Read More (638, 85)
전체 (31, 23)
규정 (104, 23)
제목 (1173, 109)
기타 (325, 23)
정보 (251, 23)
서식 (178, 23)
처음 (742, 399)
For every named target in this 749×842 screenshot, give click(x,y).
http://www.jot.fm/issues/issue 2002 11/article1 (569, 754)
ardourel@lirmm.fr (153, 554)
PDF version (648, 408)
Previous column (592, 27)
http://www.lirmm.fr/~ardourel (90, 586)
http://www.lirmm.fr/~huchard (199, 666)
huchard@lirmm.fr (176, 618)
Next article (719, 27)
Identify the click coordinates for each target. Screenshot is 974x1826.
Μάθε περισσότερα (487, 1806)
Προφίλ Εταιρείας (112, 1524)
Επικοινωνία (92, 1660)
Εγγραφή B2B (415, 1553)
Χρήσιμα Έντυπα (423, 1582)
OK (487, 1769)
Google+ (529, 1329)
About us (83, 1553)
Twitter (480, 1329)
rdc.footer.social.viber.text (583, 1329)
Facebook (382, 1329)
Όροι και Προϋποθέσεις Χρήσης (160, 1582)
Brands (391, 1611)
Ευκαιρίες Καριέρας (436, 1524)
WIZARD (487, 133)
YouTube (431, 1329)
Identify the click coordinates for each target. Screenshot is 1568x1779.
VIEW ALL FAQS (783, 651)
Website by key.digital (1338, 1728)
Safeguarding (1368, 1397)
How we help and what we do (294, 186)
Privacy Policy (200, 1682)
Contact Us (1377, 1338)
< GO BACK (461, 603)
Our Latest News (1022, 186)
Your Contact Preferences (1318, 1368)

────────────────────────────────────────

▶ [WHAT IS EXPECTED]:
Reproduce every line of the records above verbatim, from the first line to the last, without any alteration.

▶ [SOLUTION]:
Read More (638, 85)
전체 (31, 23)
규정 (104, 23)
제목 (1173, 109)
기타 (325, 23)
정보 (251, 23)
서식 (178, 23)
처음 (742, 399)
For every named target in this 749×842 screenshot, give click(x,y).
http://www.jot.fm/issues/issue 2002 11/article1 (569, 754)
ardourel@lirmm.fr (153, 554)
PDF version (648, 408)
Previous column (592, 27)
http://www.lirmm.fr/~ardourel (90, 586)
http://www.lirmm.fr/~huchard (199, 666)
huchard@lirmm.fr (176, 618)
Next article (719, 27)
Identify the click coordinates for each target. Screenshot is 974x1826.
Μάθε περισσότερα (487, 1806)
Προφίλ Εταιρείας (112, 1524)
Επικοινωνία (92, 1660)
Εγγραφή B2B (415, 1553)
Χρήσιμα Έντυπα (423, 1582)
OK (487, 1769)
Google+ (529, 1329)
About us (83, 1553)
Twitter (480, 1329)
rdc.footer.social.viber.text (583, 1329)
Facebook (382, 1329)
Όροι και Προϋποθέσεις Χρήσης (160, 1582)
Brands (391, 1611)
Ευκαιρίες Καριέρας (436, 1524)
WIZARD (487, 133)
YouTube (431, 1329)
Identify the click coordinates for each target. Screenshot is 1568x1779.
VIEW ALL FAQS (783, 651)
Website by key.digital (1338, 1728)
Safeguarding (1368, 1397)
How we help and what we do (294, 186)
Privacy Policy (200, 1682)
Contact Us (1377, 1338)
< GO BACK (461, 603)
Our Latest News (1022, 186)
Your Contact Preferences (1318, 1368)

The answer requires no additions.